### TASK BRIEF
Please give back, exactly as written, only the line containing "How do I perform: Go" and every line after it until the data below ends.
▼▼▼
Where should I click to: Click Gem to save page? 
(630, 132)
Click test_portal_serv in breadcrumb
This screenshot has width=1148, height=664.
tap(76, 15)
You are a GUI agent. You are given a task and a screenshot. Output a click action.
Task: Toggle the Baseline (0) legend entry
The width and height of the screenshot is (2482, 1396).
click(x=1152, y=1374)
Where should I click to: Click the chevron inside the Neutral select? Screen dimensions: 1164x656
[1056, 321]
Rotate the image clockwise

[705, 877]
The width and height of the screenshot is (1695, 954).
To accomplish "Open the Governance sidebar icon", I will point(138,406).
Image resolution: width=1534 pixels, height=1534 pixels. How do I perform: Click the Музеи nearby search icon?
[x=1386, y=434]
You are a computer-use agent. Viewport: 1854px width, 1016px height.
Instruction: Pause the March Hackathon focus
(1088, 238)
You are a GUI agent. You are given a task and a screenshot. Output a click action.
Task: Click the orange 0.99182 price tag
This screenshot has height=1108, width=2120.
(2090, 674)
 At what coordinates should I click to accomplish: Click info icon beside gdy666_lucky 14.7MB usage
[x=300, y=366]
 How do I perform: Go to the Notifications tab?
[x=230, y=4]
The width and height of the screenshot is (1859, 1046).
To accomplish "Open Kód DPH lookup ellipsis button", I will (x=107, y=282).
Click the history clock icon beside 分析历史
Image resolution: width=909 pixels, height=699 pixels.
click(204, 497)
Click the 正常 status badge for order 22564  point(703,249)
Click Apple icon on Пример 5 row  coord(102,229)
▲▲▲
### ANSWER TO THE PROBLEM
 How do I perform: Go to the Notifications tab?
[x=230, y=4]
The width and height of the screenshot is (1859, 1046).
To accomplish "Open Kód DPH lookup ellipsis button", I will (x=107, y=282).
Click the history clock icon beside 分析历史
Image resolution: width=909 pixels, height=699 pixels.
click(204, 497)
Click the 正常 status badge for order 22564  point(703,249)
Click Apple icon on Пример 5 row  coord(102,229)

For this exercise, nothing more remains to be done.